D’emblée, je vois une enfant qui arbore un petit sourire quand je la salue. Elle m’apprend qu’elle s’appelle Ntore. Elle a 12 ans. Pourtant, je lui aurais donné 8 ans vu sa petite taille frêle. Elle vient de Gatare dans la province de Ngozi. Je remarque qu’elle est plutôt timide mais elle se confie au fur et à mesure. Ce qui l’amène au centre ville, c’est confier l’enfant qu’elle porte au dos à sa mère. C’est elle que j’attends, m’informe-t-elle. « Si mutoyi wawe ? » (Ce n’est pas ta petite sœur ?). « Oya, nd’umukozi wabo. » (Non, je suis leur domestique), me répond-elle de sa petite voix.
Non ! Une vérité que je refuse d’accepter sur le moment. Non, elle ne peut pas être une bonne (domestique). Pas à un si jeune âge ! Hélas, c’est la triste vérité. Comment en est-elle arrivée là ? M’enquis-je auprès d’elle. Elle est née dans la zone Mivo dans une famille qui peinait à joindre les deux bouts. Son père les a abandonnés quand sa mère a mis au monde un troisième enfant qui était espacé du second par quelques mois. Ntore, la fille aînée, avait commencé à étudier depuis peu mais a fini par quitter l’école pour aider sa mère.
Sa vie devenait de plus en plus pénible. Les travaux ménagers s’enchaînaient. Le matin, elle aidait sa mère à cultiver leur champ et l’après midi, elle préparait à manger puis retournait cultiver. Elle en est même tombée malade jusqu’à être hospitalisée. Émue, elle fait une courte pause en me relatant son histoire et me dit : « Urazi, iyo umuntu agowe n’ivyatsi ntibimubisira inzira. » (Tu sais, lorsque quelqu’un est dans le malheur même les herbes ne lui laissent pas le passage, Ndlr). Comment ne pas m’émouvoir à mon tour devant la maturité dont fait preuve cette enfant malmenée par la vie?
Si jeune et si sage
Maintenant, me dit-elle, la vie est moins pénible là où je travaille à Gatare.
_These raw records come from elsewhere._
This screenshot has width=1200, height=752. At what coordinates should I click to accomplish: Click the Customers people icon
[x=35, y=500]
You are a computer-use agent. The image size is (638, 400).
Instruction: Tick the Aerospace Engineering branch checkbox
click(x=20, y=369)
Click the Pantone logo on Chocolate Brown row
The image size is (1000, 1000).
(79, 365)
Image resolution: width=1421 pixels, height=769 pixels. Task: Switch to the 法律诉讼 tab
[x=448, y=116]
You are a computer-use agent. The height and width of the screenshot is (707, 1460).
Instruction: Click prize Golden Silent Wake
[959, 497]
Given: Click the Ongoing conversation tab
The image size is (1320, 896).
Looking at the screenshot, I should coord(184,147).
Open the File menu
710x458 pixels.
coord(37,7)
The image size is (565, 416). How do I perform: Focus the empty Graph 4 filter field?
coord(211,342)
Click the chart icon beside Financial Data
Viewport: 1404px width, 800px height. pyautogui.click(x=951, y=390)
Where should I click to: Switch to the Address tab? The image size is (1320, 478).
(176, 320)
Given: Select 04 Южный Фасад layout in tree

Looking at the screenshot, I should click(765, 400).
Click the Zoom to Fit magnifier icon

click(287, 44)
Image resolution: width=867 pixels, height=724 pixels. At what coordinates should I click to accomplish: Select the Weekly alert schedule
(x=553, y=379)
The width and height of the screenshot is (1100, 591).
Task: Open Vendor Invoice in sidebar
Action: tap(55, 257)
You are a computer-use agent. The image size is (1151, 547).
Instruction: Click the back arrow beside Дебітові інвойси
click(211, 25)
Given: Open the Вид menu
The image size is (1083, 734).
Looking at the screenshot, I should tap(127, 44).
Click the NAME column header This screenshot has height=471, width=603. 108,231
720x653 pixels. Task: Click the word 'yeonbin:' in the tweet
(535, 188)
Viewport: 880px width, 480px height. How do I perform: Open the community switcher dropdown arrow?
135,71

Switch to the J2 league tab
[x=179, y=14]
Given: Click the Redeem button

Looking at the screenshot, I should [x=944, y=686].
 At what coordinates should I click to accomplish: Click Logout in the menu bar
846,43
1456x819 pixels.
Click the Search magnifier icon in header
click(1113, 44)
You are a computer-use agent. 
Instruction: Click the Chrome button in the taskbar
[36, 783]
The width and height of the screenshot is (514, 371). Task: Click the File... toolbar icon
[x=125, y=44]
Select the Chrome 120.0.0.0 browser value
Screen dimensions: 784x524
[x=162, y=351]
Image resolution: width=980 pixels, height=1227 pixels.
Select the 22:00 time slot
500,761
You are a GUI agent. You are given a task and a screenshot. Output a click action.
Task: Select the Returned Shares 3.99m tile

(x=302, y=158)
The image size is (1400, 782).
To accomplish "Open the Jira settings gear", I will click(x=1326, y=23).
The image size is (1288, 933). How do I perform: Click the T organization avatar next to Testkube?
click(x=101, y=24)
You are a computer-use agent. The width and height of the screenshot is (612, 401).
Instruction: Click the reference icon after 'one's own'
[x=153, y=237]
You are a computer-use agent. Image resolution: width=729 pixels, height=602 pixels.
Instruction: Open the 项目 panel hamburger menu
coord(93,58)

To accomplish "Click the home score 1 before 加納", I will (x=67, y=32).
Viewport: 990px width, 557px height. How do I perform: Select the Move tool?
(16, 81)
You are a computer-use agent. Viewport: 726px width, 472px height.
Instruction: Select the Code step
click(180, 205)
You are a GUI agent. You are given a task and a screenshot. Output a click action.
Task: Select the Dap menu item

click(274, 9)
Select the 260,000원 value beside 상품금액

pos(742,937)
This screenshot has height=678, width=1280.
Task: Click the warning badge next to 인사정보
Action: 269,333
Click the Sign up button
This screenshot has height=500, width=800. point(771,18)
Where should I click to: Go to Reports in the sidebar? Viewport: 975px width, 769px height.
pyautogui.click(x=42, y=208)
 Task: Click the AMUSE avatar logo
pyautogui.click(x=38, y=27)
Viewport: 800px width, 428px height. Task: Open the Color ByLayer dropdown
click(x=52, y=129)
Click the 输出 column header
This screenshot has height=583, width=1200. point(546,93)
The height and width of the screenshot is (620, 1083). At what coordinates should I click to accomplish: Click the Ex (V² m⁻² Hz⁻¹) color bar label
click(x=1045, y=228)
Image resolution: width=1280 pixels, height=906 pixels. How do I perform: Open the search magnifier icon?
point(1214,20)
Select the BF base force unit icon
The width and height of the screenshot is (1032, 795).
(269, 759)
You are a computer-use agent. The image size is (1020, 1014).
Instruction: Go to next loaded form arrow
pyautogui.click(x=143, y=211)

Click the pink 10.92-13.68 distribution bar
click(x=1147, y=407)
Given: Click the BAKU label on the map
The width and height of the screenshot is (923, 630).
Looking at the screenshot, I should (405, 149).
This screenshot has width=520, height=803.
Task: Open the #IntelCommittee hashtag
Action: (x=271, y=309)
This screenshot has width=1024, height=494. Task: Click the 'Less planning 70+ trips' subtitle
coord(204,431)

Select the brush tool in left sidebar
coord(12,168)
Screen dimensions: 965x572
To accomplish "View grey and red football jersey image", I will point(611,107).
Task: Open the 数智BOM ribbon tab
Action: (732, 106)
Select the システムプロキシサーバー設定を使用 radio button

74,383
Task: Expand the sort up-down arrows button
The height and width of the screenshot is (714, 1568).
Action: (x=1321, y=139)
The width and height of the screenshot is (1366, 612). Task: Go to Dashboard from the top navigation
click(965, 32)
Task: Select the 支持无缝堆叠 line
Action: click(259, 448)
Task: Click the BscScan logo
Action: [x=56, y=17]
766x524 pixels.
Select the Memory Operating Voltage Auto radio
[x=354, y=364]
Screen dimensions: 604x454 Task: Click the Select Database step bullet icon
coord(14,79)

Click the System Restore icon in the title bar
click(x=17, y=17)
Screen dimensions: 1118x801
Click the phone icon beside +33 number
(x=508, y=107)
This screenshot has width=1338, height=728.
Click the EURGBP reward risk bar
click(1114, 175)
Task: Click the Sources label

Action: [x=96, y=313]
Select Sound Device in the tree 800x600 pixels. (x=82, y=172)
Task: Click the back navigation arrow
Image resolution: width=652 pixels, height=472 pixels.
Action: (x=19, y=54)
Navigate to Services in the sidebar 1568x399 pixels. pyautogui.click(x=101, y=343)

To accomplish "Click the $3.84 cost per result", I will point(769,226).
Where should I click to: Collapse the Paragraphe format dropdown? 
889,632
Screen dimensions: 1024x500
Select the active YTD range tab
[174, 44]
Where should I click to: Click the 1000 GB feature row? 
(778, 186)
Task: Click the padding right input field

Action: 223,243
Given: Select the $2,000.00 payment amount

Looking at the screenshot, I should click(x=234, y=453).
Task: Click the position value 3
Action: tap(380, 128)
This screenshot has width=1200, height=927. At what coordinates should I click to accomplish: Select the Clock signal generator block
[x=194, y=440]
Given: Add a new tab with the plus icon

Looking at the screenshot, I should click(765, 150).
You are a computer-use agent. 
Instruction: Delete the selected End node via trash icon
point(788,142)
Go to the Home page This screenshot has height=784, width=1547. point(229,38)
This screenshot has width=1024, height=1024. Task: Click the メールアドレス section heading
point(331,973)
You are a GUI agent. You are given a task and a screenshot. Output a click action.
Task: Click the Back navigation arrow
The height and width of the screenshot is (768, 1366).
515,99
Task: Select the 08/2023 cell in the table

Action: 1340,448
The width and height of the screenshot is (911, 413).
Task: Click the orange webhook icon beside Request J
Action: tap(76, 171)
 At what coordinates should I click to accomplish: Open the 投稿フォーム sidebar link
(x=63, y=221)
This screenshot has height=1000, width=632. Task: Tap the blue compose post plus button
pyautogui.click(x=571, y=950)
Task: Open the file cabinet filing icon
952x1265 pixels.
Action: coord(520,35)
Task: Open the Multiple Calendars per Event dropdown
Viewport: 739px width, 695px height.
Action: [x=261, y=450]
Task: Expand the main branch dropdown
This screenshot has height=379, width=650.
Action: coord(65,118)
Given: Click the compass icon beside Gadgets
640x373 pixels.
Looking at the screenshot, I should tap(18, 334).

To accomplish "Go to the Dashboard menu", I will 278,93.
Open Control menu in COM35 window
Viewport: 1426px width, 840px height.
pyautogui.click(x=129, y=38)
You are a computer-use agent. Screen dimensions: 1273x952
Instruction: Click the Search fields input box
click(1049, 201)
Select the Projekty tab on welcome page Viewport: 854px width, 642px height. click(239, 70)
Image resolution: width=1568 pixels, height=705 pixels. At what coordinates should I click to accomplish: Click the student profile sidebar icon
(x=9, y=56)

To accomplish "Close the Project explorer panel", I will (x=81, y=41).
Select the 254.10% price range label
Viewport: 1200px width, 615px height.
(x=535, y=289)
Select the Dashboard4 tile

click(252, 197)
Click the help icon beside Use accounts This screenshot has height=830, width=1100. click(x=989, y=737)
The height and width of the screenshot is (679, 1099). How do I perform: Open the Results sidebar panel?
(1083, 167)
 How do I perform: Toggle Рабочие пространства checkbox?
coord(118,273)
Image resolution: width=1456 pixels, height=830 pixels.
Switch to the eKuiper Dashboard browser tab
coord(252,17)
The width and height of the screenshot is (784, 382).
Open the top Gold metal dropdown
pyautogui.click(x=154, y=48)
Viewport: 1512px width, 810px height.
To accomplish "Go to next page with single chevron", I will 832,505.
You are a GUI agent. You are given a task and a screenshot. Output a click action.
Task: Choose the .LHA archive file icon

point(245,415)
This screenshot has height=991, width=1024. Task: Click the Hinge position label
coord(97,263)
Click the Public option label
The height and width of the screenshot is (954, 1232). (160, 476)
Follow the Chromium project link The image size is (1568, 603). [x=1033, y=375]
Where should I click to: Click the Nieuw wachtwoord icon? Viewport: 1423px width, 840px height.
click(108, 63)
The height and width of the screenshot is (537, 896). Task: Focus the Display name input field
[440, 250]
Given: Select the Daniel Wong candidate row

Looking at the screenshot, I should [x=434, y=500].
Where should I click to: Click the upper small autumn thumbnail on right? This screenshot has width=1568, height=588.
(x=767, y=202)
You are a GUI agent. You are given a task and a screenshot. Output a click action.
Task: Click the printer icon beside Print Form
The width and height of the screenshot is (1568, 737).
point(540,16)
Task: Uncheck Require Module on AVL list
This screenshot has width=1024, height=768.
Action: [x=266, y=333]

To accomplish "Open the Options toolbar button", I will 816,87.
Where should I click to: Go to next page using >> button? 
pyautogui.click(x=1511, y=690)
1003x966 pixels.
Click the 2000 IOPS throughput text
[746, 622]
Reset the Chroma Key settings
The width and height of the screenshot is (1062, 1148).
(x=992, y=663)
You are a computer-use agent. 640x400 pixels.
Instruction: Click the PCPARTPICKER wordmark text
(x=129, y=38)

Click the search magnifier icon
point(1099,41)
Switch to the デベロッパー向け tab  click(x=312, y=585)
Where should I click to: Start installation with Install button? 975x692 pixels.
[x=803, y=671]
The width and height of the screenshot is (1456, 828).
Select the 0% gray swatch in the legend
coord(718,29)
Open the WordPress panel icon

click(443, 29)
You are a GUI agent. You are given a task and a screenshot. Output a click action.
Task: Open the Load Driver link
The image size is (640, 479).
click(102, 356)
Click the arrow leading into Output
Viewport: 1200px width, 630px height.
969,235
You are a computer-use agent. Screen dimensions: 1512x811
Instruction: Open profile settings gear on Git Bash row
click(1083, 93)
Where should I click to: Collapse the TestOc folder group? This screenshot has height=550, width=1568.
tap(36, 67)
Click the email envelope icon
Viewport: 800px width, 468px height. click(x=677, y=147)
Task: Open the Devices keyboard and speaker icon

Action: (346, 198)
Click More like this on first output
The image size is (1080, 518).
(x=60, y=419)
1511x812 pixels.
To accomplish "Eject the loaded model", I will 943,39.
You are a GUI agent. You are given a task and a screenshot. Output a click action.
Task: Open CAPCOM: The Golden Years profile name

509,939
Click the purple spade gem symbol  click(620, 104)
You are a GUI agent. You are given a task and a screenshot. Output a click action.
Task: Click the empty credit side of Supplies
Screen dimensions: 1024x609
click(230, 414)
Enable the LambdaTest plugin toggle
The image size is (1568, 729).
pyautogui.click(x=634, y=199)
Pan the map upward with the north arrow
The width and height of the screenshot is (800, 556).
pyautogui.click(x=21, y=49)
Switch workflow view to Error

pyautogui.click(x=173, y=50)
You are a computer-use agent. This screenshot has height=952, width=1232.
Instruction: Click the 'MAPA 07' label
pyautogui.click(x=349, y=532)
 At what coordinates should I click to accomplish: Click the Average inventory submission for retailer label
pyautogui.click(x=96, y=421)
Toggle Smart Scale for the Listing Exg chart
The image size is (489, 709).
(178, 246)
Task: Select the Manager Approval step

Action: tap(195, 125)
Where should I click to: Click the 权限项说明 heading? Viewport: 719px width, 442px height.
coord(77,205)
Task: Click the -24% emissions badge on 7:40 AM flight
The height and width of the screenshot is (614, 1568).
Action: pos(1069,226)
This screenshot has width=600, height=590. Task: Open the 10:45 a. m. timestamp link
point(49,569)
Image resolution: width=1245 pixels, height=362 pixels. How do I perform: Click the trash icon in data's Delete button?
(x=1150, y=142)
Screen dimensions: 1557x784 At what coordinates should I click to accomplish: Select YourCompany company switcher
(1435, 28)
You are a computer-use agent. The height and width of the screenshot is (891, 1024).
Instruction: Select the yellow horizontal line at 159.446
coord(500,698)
Elle gagne 10.000FBu par mois. « C’est avec cet argent que j’ai pu m’acheter ces chaussures et ces habits. », poursuit-elle. Elle me renseigne qu’avant d’avoir ce travail, elle portait des loques. Je remarque cependant que même la chemise et la jupe qu’elle porte sont usées. Le reste de l’argent, elle l’envoie à sa mère. Je lui demande si elle entretient une bonne relation avec ceux qui l’emploient. « Turya kamwe. » (On partage tout, Ndlr), rétorque-t-elle, tout en berçant l’enfant qui pleure dans son dos. « Chez eux, je ne fais que m’occuper du petit. Je peux aussi faire la propreté de la maison si besoin. Ma vie est plus épanouie que lorsque j’étais dans ma famille car je travaillais sans répit. »
Son plus grand regret est d’avoir arrêter l’école. Elle marque un silence qui traduit sa peine et avoue : « Quand je vois d’autres enfants aller à l’école, j’ai envie de pleurer. » Elle se mire à nouveau dans un silence qui ne me laisse pas indifférente. « Ku myaka mfise sinzi no kwandika A. » (À mon âge, je ne sais même pas écrire la lettre A, Ndlr), regrette-t-elle. Ma mère n’y est pour rien, explique-t-elle, j’ai pris cette décision pour alléger les travaux de ma mère qui s’occupait déjà de mes petits frères. Ensuite, Ntore a fait le choix d’aller chercher du travail pour les aider financièrement. Ces dires me paraissent invraisemblables pour une petite fille de 12 ans. Quant à son père qui les a abandonnés, elle m’avoue: « Imana imbabarire ariko ndamubonye noca niruka. » (Que Dieu me pardonne mais si je le voyais, je fuirais, Ndlr).
Malgré tout ce qu’elle a vécu, elle me dit qu’elle va continuer de croire au bon Dieu. « Kirazira kwihebura » (Il ne faut jamais perdre espoir, Ndlr). Je mets fin à cette conversation qui me laisse de plus en plus secouée et pensive. Je ne peux qu’éprouver un profond respect pour cette petite fille qui endosse les coups de ce monde cruel avec bravoure et sérénité.